Auch in der »Kadenz« schließlich gibt es keine virtuosen, solistischen Selbstdarstellungen, »sondern in erster Linie ein energetisches Klangfeld, gestrickt aus skalenartigen Läufen, die sich zu chaotischen Wellenbewegungen bündeln« (Dirk Wieschollek im Programmheft). Eine atemberaubende Musik des Atmens.

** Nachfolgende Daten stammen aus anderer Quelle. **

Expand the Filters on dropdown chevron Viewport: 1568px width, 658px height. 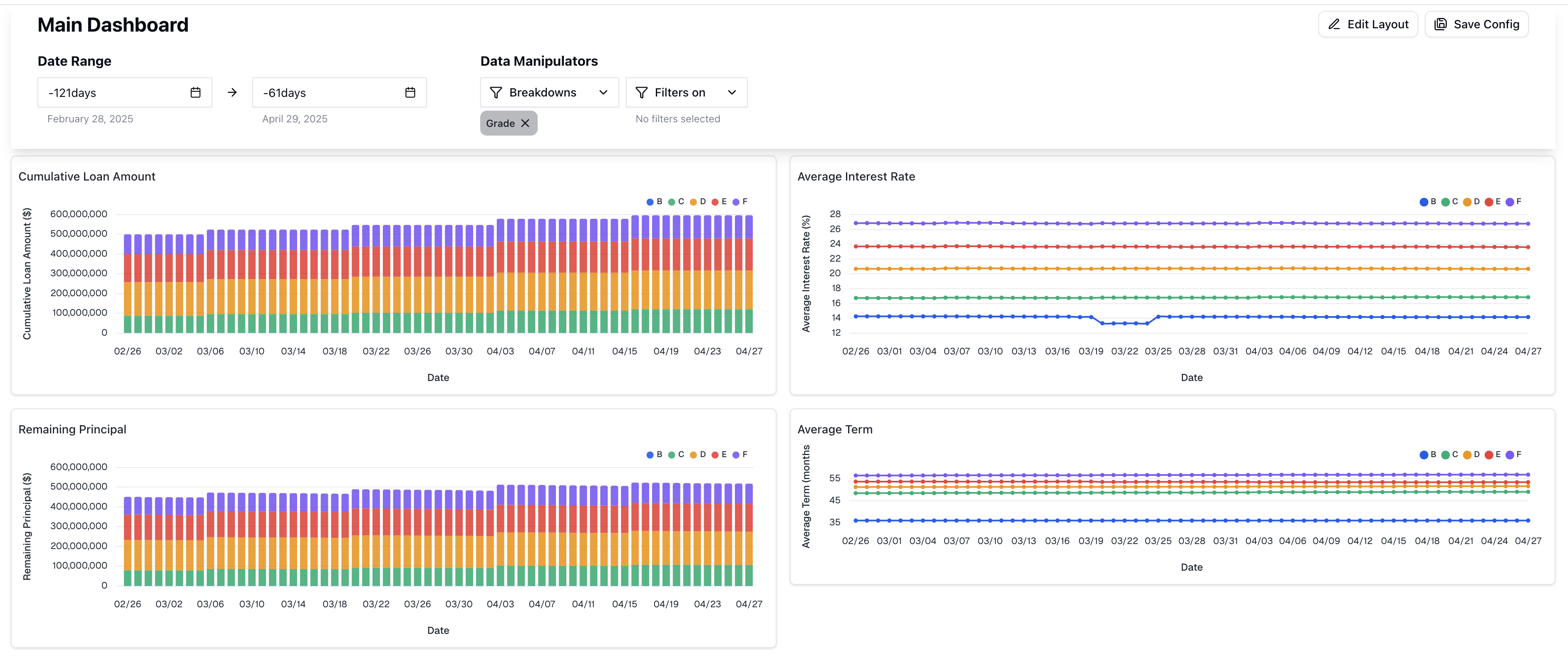(732, 92)
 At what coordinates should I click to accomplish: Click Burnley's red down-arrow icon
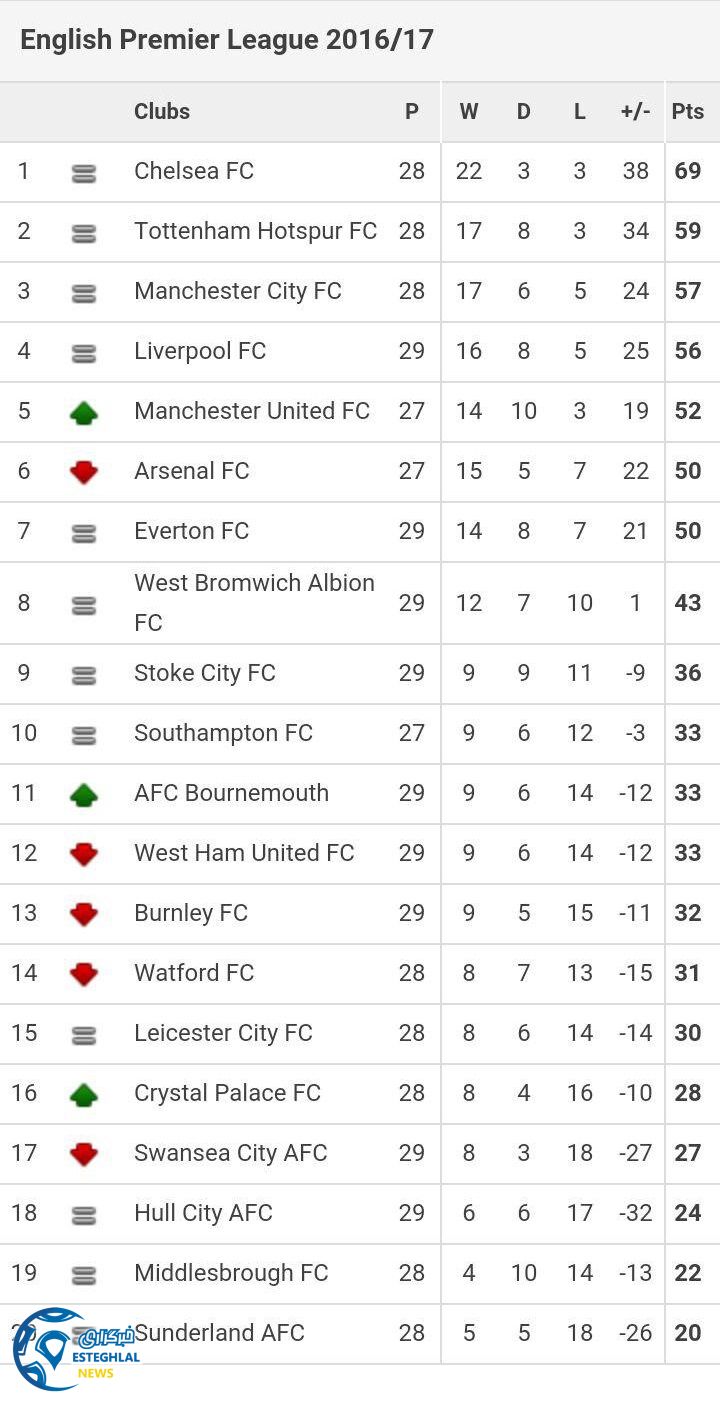click(84, 914)
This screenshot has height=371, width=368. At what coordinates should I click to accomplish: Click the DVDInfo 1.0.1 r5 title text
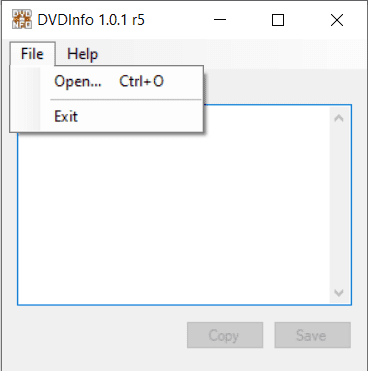pyautogui.click(x=91, y=20)
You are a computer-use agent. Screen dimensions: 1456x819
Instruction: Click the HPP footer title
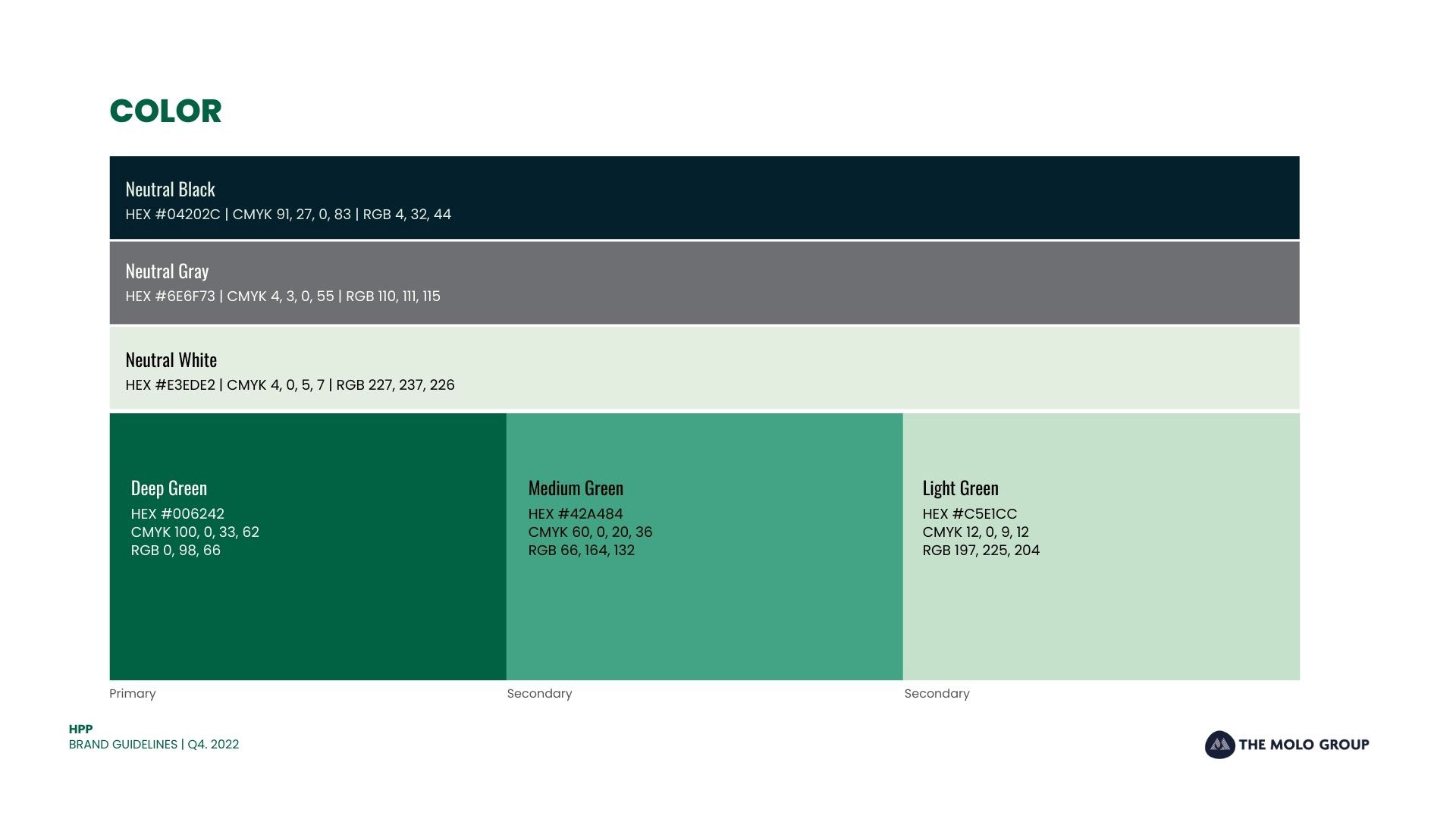point(80,730)
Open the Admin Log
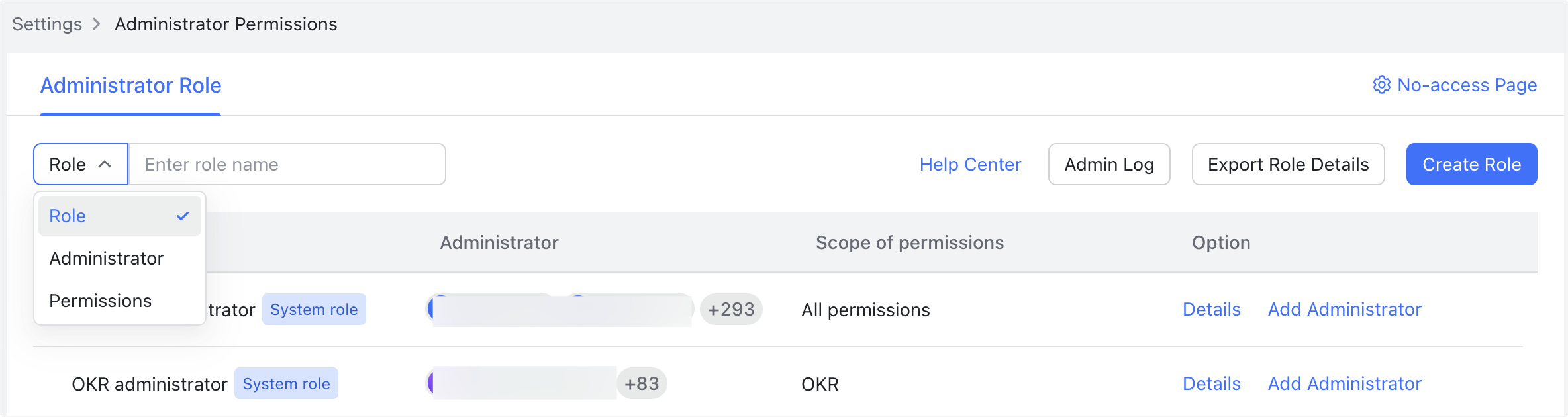Viewport: 1568px width, 417px height. tap(1109, 163)
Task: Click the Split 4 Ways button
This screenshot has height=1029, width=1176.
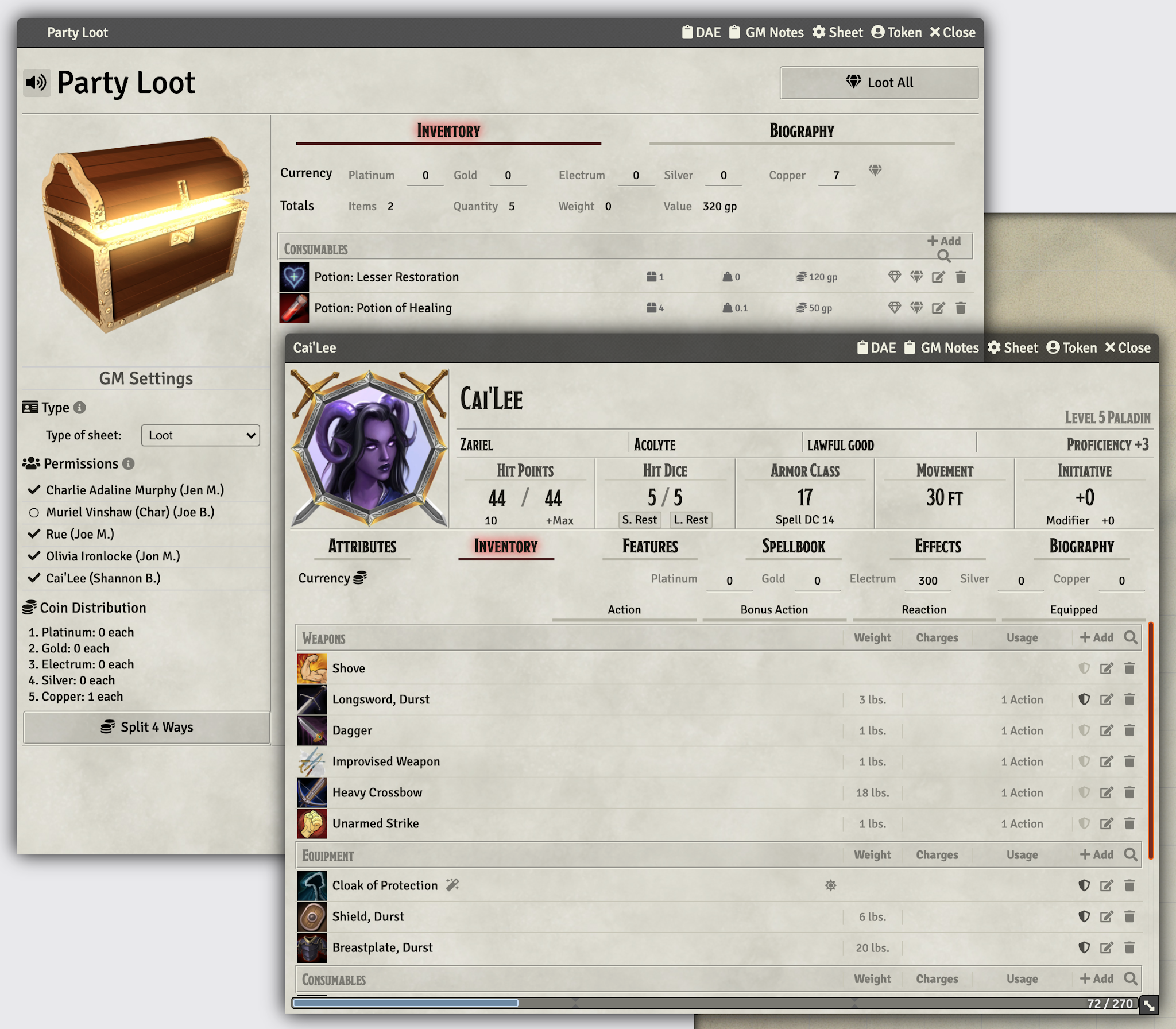Action: [x=147, y=727]
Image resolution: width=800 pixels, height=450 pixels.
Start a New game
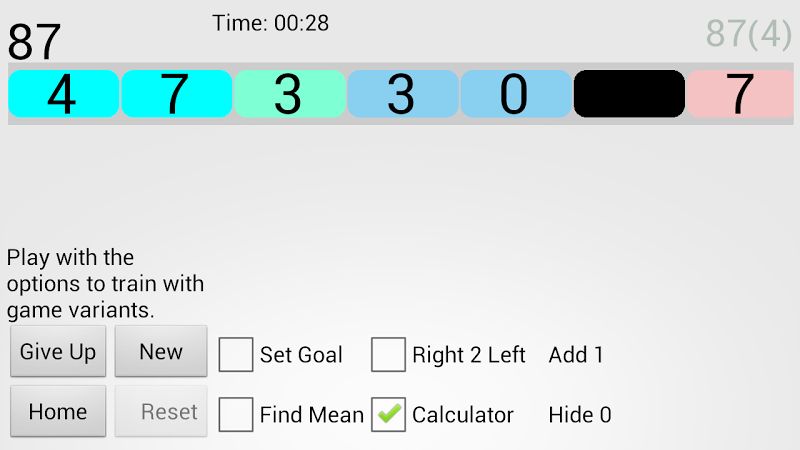click(161, 352)
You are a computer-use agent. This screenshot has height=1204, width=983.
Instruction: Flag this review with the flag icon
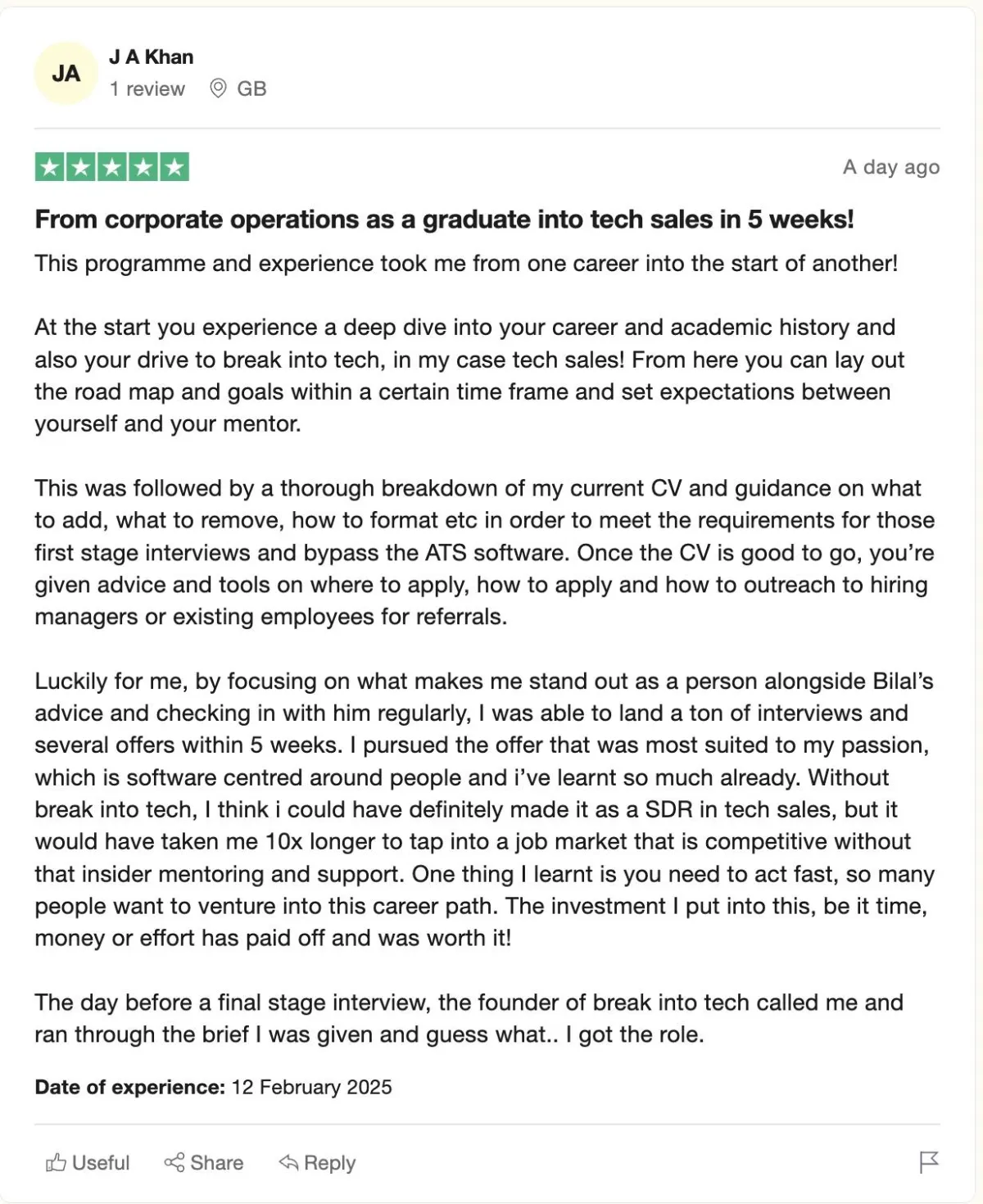coord(929,1162)
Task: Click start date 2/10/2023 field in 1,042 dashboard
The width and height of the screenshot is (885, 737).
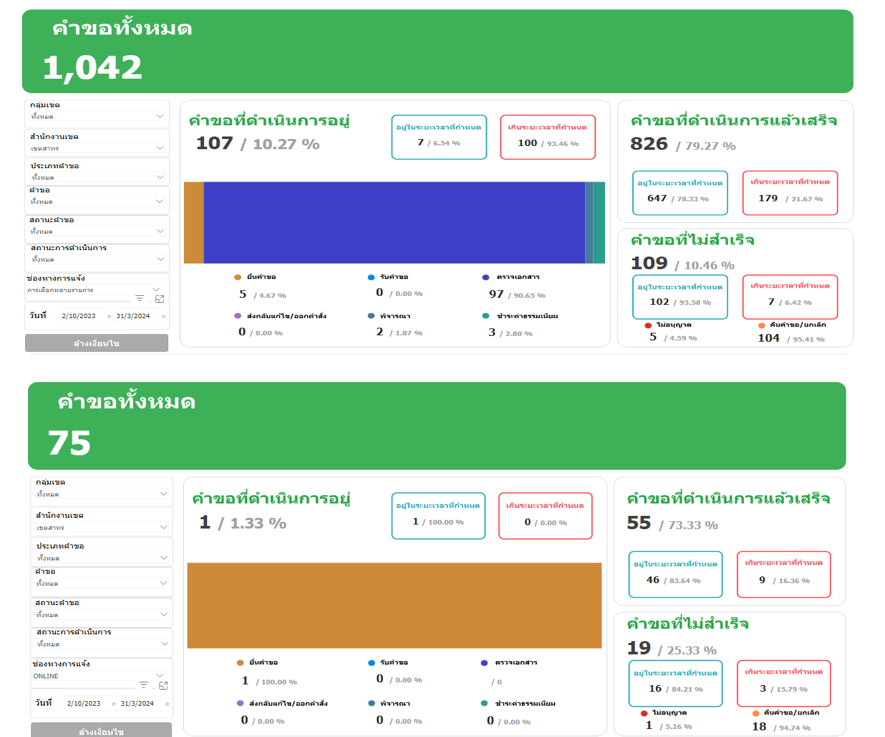Action: coord(78,316)
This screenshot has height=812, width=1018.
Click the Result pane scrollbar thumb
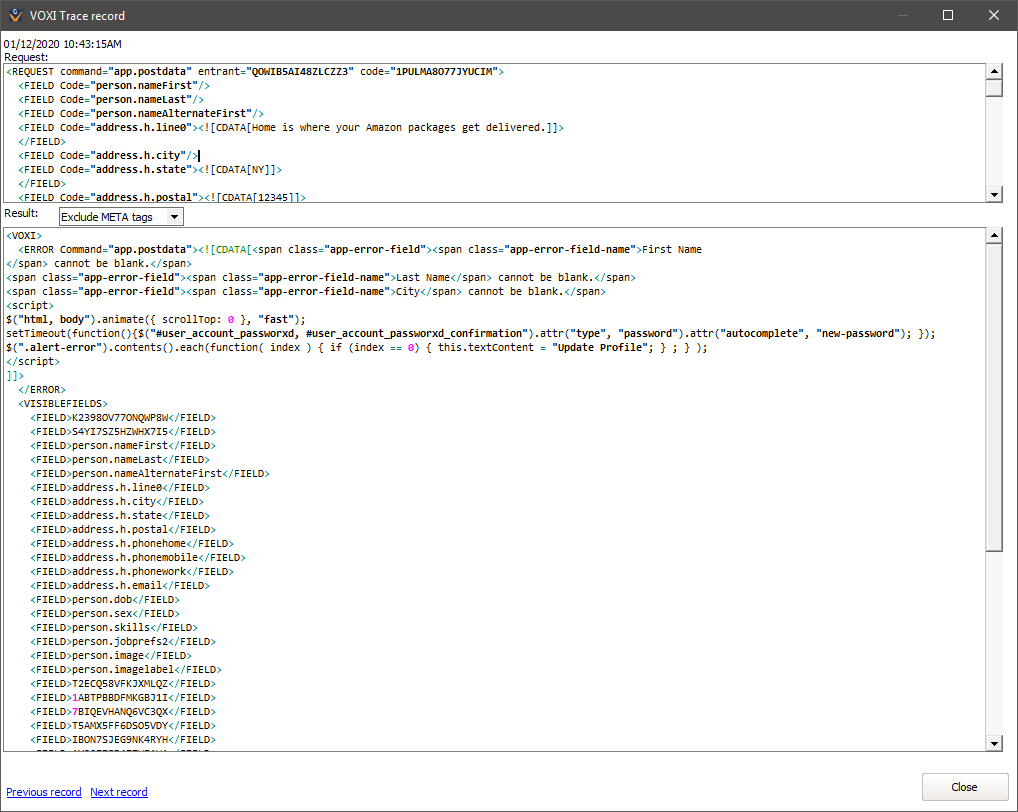tap(994, 400)
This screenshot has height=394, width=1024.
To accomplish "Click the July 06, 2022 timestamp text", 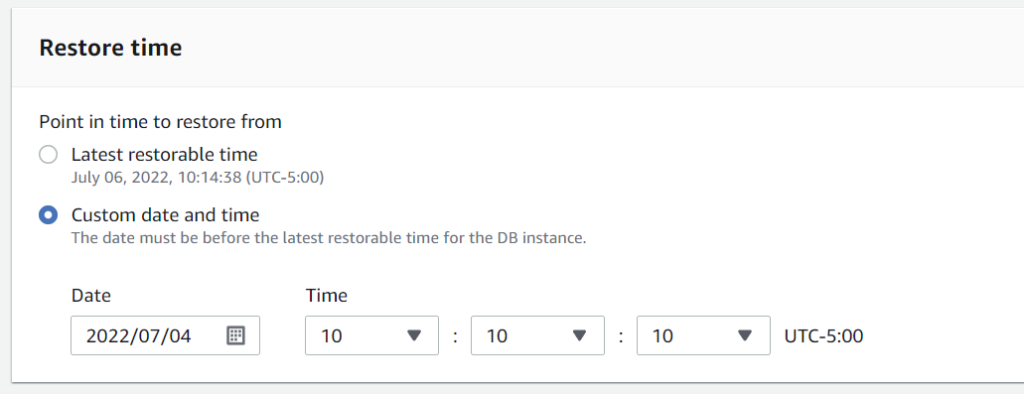I will [x=198, y=178].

Es war wunderbar, Helmut Lachenmann zu erleben, wie er bei allen Aufführungen seiner Werke in der Philharmonie persönlich zugegen war. Ein Glücksgriff des Musikfests, diesen Querschnitt aus Lachenmanns Werken zu präsentieren. Und es war schön zu sehen, welch hervorragende und unbedingt erhaltenswürdige Klangkörper die hiesigen Rundfunkanstalten betreiben, ob das RSB oder das hr-Sinfonieorchester, und mit welcher Intensität und Kompetenz sich diese Ensembles solch komplizierter Werke annehmen.
»Der Rest ist – Denken«, sagt Helmut Lachenmann.
Auf der Homepage der Berliner Festspiele kann noch bis zum 17. Oktober das Konzert des hr-Sinfonieorchesters abgerufen werden. Das MusikFest findet bis zum 23. September statt.